Lincoln plans suicide doors on the Continental sedan
LAS VEGAS -- Lincoln plans to add suicide doors to a future version of the Continental sedan in a move that harks back to the nameplate's iconic past, dealers learned Saturday at the 2018 NADA show here.
During its annual make meeting Saturday, Lincoln showed dealers a photo of the Continental with the rear-hinged doors and disclosed plans to build the model, according to multiple dealers in the room who didn't want to be identified. The move is part of an effort to demonstrate the brand's commitment to its car lineup.
The company did not discuss timing or details about the doors.
Continental sales in the United States have fallen 30 per cent through the first two months of this year from the year-earlier period. The automaker has sold just 81 Continentals in Canada through the first two months of year, down two from 2017. Lincoln resurrected the Continental nameplate in late 2016 to replace the slow-selling MKS. The vehicle marked a turning point for Lincoln. When the concept was unveiled at the 2015 New York auto show, it was the first to feature the brand's new mesh grille that has become the face of every model.
"Continental is an important part of the Lincoln family," a Lincoln spokeswoman said. "We have nothing to announce today relative to any future products plans."
The spokeswoman declined to confirm the plans for suicide doors.
Suicide doors date back to many pre-World War II era vehicles. The 1961 Continental featured suicide doors, and the brand was considering them as recently as 2007, Automotive News reported at the time. It was a source of tension among designers then. Conventional rear doors won out during the process because they were deemed more feasible for a production vehicle.
In addition to the Continental, dealers saw the upcoming Aviator crossover, which will debut next week at the New York auto show. Joy Falotico, the newly appointed head of Lincoln, briefed the room on the company's plans to add the Aviator and an additional SUV by 2020, as well as four other vehicles after 2020, which it announced last week as part of a new product blitz.

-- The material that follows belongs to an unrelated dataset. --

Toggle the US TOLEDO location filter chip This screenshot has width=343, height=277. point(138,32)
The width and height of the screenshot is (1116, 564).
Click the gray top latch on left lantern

"The cycle plan is central to our business," Luis Somoano, chairman of the Lincoln National Dealer Council and president of Doral Lincoln near Miami, told Automotive News. "They've put a lot of investment in that."
Robert Parker, director of marketing, sales and service for the brand, said the recent launch of the Navigator and upcoming launch of Aviator is helping bring new customers to the brand, which has set a goal of 300,000 global sales by the end of the decade. Lincoln sold just over 188,000 vehicles globally last years. U.S. sales fell 0.5 percent to 111,159 vehicles. Lincoln sales in Canada dipped 2.6 per cent to 8,107 vehicles in 2017.
"There's never been this much investment in Lincoln's history," he said. "The amount that's going in really shows the level of confidence in the brand."